Canine osteosarcoma (CO) is the most common primary bone neoplasm in dogs [1-3]. The tumor is aggressive due to high cell proliferation and rapid metastasis development. The prognosis for CO remains reserved despite scientific advances related to different types of therapy [3] since <20% of dogs survive for >2 years after diagnosis [4]. The unknown role involved in CO genesis and progression indicates the need for elucidation, as well as the use of biomarkers to assist in early diagnosis, predict clinical outcomes, and monitor the treatment effectiveness [5].

Another issue is the search for new drugs to innovate strategies to prevent CO progression. Brazil has five biogeographic provinces, including the Cerrado biome, with biodiversity that allows both consumptions through popular knowledge and the development of new drugs by the pharmaceutical industry [6]. Highlighting that each investigated substance has a selection of molecules with specific mechanisms for each type of neoplasia is important [7]. Therefore, the use of new substances, as well as therapies without scientific evidence for a given neoplasm, needs to be carefully reviewed to minimize adverse effects and contraindications and even prevent disease progression stimulation.

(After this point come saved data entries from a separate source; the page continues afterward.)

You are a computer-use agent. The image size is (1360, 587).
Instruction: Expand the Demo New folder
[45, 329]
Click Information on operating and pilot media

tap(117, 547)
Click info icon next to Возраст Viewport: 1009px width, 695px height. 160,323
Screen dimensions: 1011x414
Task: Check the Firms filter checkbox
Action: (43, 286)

Folk medicine is passed down through generations, which usually consume parts of plants, such as roots, leaves, fruits, or seeds, that are easily obtained in everyday life based on some known effect on health promotion, disease treatment, and symptom improvement [8]. Various plants are also used in pets to replace antibiotics, treat heart, digestive, respiratory, liver, and urinary problems, seasonal allergies, atopic dermatitis, endoparasites, and viral infections, improve reproductive life, and improve the quality of life of patients with cancer [9].

As medicinal herbs originate from nature, users often believe that they are benefiting from not using pharmaceutical drugs and that problems are unlikely to occur, even in the long term. However, the material and processes used to obtain them, as well as their misuse, without information about care and contraindications together with an inadequate process for notifying adverse effects, can pose several risk factors [8]. An example of this situation was observed in university hospitals in Korea, where an incidence of 23.9% of adverse events associated with the use of folk medicine was reported by Yoo et al. [10].

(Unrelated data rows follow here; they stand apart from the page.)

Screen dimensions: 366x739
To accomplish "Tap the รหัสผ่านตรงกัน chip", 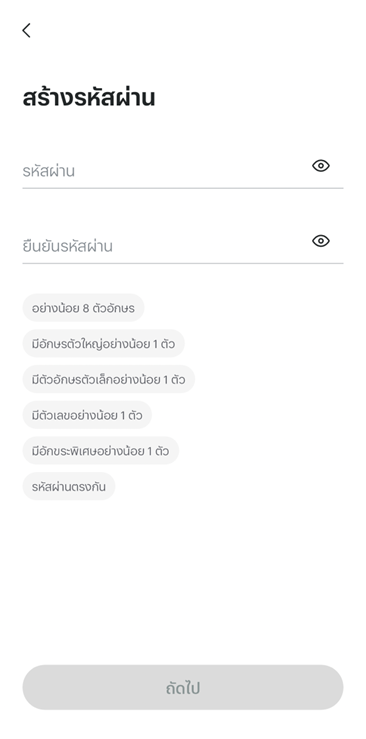I will coord(69,486).
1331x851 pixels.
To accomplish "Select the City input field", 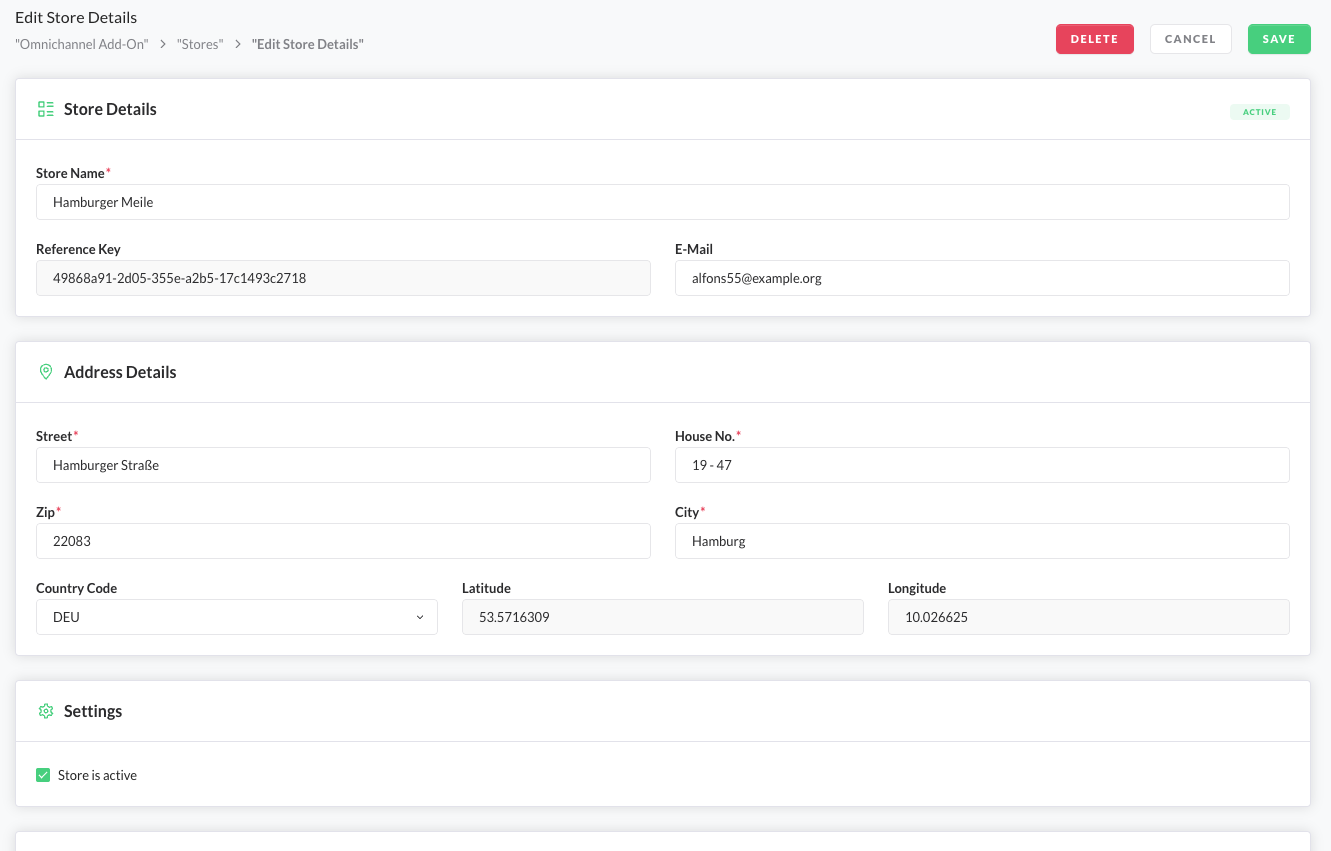I will click(x=981, y=541).
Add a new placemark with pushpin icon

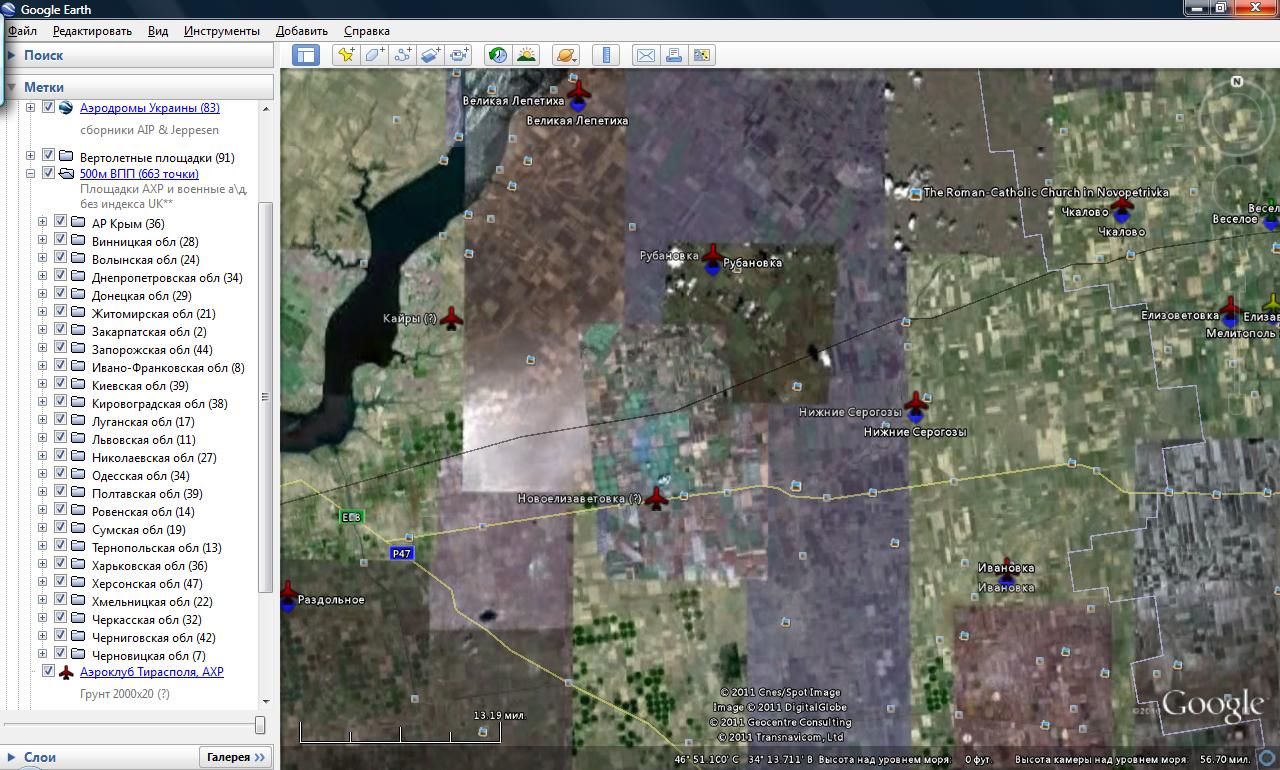(346, 55)
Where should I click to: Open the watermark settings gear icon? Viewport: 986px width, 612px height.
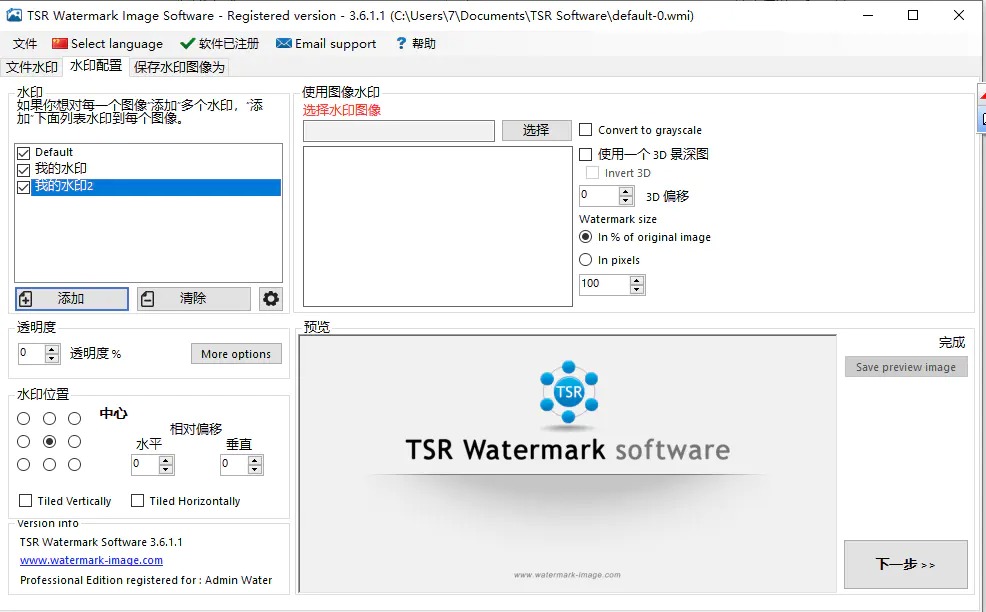270,297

Known as Jatobá or Jatobá-do-mato, Hymenaea martiana Hayne is a typical tree of the Cerrado and Caatinga biomes. Plants of the genus are used as medicinal plants for inflammatory process and bacterial infection treatment [11]. The popular use of Hymenaea spp. is made through infusions of the bark, fruit, and leaves as a tonic, expectorant, hepatoprotective, and vermifuge [12]. Some properties were substantiated by pharmacological studies, such as antifungal and antimicrobial [13], larvicidal [14], antioxidant [15,16], and antiproliferative activities in some cancer cells [14,17,18].

This study aimed to investigate the activity of the crude ethanol extract of H. martiana Hayne leaves on CO cells and analyze the biomarker expression in neoplasm progression.

Materials and Methods

Ethical approval

Ethical approval is not required for this type of study as it does not include live animals. Cells used in the experiment are from a culture commission acquired directly from the cell bank.

Study period and location

The study was conducted from January 2019 to July 2019. The experiment was conducted at the Multi-user Laboratory for the Evaluation of Molecules, Cells and Tissues, School of Veterinary and Animal Sciences, Federal University of Goiás.

Plant material and extract preparation

Leaves were collected from a specimen deposited in the Vale do São Francisco Herbarium, identified as plant exsiccates 21868. The production of the crude ethanol extract of the H. martiana Hayne leaf was adapted from the method by Peixoto et al. [19]. After collecting the leaves, they remained in an air circulating oven at 45°C for 7 days before maceration.

The extract was analyzed using two methods, including high-performance liquid chromatography (HPLC) and HPLC with diode array detection (HPLC-DAD). In the HPLC analysis, H. martiana Hayne leaves were subjected to solid-phase extraction (SPE C-18). The cartridge was previously activated using methanol at 10 mL and ultrapure water at 10 mL, and then, 100 mg extract was solubilized in 500 μL acidified water (pH=2 with HCl) and 500 μL MeOH. After loading the extract into the cartridge, 10 mL of ultrapure water was added, and soon after, the fraction with organic compounds was eluted with 10 mL of methanol. This methanol fraction was analyzed by HPLC.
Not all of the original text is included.